◆ **TASK INSTRUCTIONS**
Starting at the line that contains "You are a GUI" and continuing through the end of the data, write those lines out again with "taskbar" switched to "dock". Leave everything else unchanged.

◆ **Interface element data**
# # #

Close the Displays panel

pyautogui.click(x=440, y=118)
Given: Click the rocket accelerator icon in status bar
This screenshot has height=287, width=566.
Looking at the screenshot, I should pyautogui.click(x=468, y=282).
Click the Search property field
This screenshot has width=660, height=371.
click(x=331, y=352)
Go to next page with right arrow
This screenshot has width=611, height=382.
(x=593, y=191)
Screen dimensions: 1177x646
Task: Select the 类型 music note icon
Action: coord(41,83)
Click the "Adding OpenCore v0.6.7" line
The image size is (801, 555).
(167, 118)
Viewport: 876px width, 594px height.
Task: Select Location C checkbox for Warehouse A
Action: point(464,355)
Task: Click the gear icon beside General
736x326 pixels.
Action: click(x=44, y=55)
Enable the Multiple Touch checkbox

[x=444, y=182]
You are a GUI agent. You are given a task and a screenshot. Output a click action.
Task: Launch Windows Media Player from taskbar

# # #

◆ **ANSWER TO THIS PROBLEM**
You are a GUI agent. You are given a task and a screenshot. Output a click action.
Task: Launch Windows Media Player from dock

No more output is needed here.